Voor beantwoording van de vraag of [appellante 2] als bestuurder persoonlijk aansprakelijk is voor het toerekenbaar tekort schieten en onrechtmatig handelen van [Worldwide Logistics] dient te worden beoordeeld of haar persoonlijk een voldoende ernstig verwijt kan worden gemaakt.
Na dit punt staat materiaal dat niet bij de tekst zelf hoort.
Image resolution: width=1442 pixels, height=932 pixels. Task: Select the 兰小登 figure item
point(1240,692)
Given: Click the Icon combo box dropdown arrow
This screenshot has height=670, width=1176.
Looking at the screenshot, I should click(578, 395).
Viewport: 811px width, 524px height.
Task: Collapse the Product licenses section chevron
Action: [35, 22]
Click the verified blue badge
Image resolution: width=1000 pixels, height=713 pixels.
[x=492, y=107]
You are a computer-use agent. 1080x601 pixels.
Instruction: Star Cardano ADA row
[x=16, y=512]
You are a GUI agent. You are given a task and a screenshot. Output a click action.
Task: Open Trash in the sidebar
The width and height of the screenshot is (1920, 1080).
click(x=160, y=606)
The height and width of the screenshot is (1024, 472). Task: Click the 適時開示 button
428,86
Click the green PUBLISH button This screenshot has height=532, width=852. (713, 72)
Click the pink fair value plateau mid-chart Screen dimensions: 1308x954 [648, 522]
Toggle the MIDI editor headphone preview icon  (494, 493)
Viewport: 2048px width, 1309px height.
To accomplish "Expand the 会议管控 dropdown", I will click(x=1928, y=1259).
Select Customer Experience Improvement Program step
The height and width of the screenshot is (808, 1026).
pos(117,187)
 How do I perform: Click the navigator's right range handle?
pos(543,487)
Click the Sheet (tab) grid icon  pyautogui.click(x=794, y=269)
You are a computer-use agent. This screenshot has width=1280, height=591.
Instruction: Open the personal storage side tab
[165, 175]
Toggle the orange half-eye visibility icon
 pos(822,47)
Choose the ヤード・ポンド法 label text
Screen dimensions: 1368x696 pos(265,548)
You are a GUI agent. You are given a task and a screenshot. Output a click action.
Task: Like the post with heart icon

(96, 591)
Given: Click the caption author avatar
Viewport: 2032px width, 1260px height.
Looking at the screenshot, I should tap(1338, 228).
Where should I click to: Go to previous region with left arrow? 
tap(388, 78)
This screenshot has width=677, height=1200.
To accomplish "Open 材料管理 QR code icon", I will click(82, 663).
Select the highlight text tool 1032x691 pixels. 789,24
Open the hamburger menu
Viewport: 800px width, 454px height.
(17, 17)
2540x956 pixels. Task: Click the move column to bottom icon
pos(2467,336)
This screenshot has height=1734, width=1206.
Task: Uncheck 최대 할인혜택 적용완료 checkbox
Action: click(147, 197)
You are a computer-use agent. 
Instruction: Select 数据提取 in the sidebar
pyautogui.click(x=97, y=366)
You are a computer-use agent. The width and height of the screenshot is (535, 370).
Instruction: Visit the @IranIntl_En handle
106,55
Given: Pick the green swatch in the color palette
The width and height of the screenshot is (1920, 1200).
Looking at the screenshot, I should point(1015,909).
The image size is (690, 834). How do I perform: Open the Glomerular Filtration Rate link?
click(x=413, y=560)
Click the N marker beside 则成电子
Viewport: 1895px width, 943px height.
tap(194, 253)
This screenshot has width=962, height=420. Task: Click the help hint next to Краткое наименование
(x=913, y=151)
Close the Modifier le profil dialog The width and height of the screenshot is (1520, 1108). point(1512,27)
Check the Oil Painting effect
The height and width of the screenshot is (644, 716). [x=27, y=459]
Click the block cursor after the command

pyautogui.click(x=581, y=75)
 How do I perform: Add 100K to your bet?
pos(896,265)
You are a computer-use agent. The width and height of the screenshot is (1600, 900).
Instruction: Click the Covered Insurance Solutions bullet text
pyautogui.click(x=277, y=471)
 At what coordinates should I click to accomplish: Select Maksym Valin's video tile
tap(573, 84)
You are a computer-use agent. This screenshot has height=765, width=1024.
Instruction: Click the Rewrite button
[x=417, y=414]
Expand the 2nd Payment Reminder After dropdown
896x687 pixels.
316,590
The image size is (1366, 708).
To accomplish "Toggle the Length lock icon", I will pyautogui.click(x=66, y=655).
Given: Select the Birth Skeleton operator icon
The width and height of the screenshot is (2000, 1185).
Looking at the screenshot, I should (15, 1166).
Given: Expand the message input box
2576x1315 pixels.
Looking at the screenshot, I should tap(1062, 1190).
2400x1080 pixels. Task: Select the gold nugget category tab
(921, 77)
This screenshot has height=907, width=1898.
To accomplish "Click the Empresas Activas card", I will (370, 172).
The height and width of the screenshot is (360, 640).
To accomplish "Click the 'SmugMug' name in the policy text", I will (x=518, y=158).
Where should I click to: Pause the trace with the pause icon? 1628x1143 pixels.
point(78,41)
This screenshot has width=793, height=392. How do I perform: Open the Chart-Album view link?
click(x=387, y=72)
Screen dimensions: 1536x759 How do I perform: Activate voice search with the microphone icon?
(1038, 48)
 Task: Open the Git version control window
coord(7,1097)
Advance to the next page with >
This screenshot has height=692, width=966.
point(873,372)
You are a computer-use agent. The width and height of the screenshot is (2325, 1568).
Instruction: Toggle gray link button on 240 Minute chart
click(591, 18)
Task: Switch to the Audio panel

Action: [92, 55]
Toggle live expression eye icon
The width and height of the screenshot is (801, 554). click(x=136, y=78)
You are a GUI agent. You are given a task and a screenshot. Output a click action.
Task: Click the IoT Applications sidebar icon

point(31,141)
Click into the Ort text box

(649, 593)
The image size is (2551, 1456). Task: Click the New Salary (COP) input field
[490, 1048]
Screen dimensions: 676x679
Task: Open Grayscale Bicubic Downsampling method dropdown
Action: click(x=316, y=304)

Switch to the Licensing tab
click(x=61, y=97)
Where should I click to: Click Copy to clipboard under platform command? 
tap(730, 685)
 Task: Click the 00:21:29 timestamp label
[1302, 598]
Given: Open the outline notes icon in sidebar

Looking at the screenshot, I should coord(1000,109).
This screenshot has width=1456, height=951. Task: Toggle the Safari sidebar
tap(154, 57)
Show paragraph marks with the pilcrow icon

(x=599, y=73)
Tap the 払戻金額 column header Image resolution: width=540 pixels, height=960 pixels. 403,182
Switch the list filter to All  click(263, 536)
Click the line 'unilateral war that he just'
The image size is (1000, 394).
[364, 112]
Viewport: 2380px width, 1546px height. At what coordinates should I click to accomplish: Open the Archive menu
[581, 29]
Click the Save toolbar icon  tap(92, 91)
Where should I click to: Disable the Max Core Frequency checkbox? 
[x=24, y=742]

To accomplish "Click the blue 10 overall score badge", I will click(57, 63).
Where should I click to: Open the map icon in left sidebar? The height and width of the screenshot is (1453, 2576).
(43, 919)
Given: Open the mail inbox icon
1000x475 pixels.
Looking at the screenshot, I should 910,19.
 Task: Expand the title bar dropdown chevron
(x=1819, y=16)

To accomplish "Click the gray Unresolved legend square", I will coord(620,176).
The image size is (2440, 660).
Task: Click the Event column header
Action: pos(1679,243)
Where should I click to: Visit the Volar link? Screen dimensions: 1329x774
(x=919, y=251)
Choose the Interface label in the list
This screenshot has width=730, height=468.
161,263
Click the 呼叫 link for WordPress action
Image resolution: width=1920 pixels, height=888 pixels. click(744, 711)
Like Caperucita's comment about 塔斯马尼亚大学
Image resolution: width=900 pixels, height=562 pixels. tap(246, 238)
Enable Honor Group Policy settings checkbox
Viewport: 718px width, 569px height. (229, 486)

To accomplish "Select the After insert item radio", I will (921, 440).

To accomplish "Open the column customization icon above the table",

In dat opzicht is van belang of [appellante 2] wist, of redelijkerwijs moest begrijpen dat het ontzeggen van toegang tot de loods tot ernstige schade voor [geïntimeerde] zou kunnen leiden en [Worldwide Logistics] daarvoor geen verhaal zou bieden. Die vraag wordt bevestigend beantwoord.
Gelet op het belang van [geïntimeerde] bij het nakomen door [Worldwide Logistics] van de overeenkomst en bij het beëindigen van het onrechtmatig ontzeggen van de toegang tot de loods door zowel [Worldwide Logistics] als [appellante 2] wordt de vordering van [geïntimeerde] toegewezen. De gevorderde dwangsom zal worden gemaximeerd.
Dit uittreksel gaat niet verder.